The Tribunal compared the evidence of the independent assessor and Mrs Ray’s treating psychologist Teana Barry, stating:
The Tribunal considers the observations made by Ms Barry are more reliable than those made by (the independent assessor), as Ms Barry has seen Mrs Ray on approximately 50 to 60 occasions, including out of the comfort and familiarity of her home environment, whereas (the Independent Assessor) had only seen Mrs Ray once for a period of three hours in her home environment.
The Tribunal noted that the opinions of the Independent Assessor were at odds with those allied health professionals who knew Mrs Ray and had carried out multiple assessments over an extended period, concluding that the Tribunal had:
“(lost) confidence that (the Independent Assessor’s) opinions were based on an accurate understanding of Mrs Ray’s background past achievements and her current state”.
Mrs Ray applied to become a participant of the NDIS in mid 2017. Whilst she is pleased with the decision of the Tribunal, she stated, through her spokesperson that she “needed the supports back then, years ago. The entire process has been long and very distressing. We expected the NDIA to do the right thing, but instead they sent a therapist into our home, and she didn’t listen to us at all. It has all been very stressful.”
Cathy Saleta, Disability Advocate for Gippsland Disability Advocacy Incorporated (GDAI) also welcomed the decision, but with reservations. Ms Saleta said:
“As Ms Ray’s disability advocate I am so happy for her to now access the NDIS and receive supports. Disability support will enhance Jenny’s quality of life, independence, and address the challenges caused by her disability. My NDIS access journey with Mrs Ray and her family has now extended to almost two years, and her journey is even longer than that with earlier reviews and rejected applications extending back the previous year.
I have been extremely concerned by the NDIA’s use of an independent assessor.
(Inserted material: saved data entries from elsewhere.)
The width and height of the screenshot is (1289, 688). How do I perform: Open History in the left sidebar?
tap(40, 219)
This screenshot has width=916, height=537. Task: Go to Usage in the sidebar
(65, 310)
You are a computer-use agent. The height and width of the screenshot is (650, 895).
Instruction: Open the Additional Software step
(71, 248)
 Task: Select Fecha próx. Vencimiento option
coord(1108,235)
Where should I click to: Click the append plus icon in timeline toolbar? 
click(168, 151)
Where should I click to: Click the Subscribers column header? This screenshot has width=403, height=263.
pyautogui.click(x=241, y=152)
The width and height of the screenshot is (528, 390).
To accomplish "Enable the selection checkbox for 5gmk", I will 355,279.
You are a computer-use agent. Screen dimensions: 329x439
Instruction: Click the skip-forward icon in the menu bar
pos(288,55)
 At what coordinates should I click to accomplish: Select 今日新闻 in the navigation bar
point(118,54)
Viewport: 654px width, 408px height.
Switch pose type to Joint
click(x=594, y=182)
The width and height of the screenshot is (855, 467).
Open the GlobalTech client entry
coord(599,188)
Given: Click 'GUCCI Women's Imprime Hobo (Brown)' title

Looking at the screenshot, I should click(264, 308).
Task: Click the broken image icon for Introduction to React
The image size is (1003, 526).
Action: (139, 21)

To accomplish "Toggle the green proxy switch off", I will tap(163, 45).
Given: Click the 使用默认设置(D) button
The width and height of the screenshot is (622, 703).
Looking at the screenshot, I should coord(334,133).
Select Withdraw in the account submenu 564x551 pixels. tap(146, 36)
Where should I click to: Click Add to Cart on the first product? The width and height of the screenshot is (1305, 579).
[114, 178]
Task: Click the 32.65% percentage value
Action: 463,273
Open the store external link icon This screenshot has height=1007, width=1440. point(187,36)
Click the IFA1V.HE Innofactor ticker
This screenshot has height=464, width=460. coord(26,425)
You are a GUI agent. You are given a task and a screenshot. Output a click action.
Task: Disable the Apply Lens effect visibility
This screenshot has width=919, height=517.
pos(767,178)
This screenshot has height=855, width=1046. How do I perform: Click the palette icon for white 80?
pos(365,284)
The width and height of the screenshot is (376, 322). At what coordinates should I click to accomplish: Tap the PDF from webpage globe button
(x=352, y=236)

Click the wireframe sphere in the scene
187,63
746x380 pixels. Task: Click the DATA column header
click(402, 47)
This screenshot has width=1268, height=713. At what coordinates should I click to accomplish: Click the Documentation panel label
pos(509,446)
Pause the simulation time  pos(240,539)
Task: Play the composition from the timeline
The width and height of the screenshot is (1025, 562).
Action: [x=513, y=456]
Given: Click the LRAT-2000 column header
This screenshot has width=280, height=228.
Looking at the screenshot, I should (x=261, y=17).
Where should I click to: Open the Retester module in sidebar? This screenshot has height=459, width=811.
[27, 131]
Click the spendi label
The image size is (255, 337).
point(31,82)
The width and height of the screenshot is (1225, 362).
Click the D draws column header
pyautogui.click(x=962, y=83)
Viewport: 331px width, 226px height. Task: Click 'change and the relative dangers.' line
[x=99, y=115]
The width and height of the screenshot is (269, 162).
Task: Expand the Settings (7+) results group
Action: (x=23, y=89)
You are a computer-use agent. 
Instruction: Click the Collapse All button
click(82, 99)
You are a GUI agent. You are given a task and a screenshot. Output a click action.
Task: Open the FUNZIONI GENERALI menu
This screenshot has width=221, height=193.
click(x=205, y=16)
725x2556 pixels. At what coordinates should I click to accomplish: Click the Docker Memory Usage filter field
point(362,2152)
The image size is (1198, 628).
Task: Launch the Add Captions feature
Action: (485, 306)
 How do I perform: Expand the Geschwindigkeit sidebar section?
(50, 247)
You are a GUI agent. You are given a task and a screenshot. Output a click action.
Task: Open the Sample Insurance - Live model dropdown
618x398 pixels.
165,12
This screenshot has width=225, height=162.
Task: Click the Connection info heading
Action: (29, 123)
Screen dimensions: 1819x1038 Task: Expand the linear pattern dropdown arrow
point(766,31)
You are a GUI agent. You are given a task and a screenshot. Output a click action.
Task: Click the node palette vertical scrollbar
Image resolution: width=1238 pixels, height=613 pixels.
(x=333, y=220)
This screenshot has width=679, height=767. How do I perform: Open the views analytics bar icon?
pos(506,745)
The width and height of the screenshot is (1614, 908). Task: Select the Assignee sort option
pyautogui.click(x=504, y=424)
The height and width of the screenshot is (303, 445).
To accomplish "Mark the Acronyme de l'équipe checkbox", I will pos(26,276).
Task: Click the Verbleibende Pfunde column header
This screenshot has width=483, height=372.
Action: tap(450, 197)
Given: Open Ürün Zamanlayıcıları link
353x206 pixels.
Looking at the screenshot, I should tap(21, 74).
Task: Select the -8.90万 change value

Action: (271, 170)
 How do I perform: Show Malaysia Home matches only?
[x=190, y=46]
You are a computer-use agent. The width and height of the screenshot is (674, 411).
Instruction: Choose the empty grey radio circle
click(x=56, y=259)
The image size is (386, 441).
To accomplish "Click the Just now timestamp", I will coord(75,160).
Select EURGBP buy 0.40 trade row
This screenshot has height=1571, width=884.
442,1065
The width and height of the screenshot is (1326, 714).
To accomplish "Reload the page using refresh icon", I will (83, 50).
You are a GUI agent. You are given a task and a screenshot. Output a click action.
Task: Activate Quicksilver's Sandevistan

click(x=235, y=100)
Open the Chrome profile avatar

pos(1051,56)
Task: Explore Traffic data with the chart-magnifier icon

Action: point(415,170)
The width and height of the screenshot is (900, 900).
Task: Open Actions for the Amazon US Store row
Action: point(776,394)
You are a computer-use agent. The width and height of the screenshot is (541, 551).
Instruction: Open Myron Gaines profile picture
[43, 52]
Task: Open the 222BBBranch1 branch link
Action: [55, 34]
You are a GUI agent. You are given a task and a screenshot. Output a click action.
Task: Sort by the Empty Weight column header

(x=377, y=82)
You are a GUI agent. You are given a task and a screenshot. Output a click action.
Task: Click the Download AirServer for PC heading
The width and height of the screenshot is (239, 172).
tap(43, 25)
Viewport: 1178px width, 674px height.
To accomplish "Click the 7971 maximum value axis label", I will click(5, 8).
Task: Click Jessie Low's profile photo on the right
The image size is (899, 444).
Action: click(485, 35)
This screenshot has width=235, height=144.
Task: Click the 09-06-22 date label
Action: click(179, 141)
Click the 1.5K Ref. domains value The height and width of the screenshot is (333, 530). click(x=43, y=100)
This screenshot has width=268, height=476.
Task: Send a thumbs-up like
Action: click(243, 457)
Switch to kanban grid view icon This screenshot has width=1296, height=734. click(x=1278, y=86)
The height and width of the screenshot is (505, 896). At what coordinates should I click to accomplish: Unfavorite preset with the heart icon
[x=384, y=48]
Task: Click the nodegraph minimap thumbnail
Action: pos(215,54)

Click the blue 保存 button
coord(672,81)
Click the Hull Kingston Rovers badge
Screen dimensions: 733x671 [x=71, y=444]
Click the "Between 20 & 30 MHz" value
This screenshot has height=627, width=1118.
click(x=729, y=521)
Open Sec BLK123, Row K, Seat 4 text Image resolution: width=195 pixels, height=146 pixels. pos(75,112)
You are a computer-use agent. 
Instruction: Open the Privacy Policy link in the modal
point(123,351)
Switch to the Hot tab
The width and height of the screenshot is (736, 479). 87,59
Jenny provided extensive quality reports and personal experience accounts of her disability to the NDIA for its access decision. Despite this the NDIA inflicted an independent occupational therapist on Jenny, who travelled from Queensland to regional Victoria for a short assessment in her home.
It should be alarming to all stakeholders that a person living with disabilities must rely on an unfamiliar professional – one who was not chosen by them and who might not have a full understanding of the individual nuances of their disability – has the power to assess and decide on your needs and access to a fulfilled, happy, safe life.”
Naomi Anderson, lawyer for Villamanta Disability Rights Legal Service Inc (Villamanta) said “while the decision is an enormous relief to the family and all those who have supported them through this process, it also clearly highlights the risks of using a simplistic approach to assessment of people with complex disabilities.”
The NDIA recently announced their plans to refer all participants to a single independent assessor from next year.
“The NDIA’s current stance that treating health professionals are somehow biased in their reporting is disrespectful of the professional obligations of such individuals” said Ms Anderson.
“It is absurd to suggest that a stranger without appropriate qualifications can assess a person with complex disability in three hours and come to relevant and credible conclusions. We fear this will simply create a massive stream of applications to the AAT, with thousands of distressed and unsupported people in its wake.”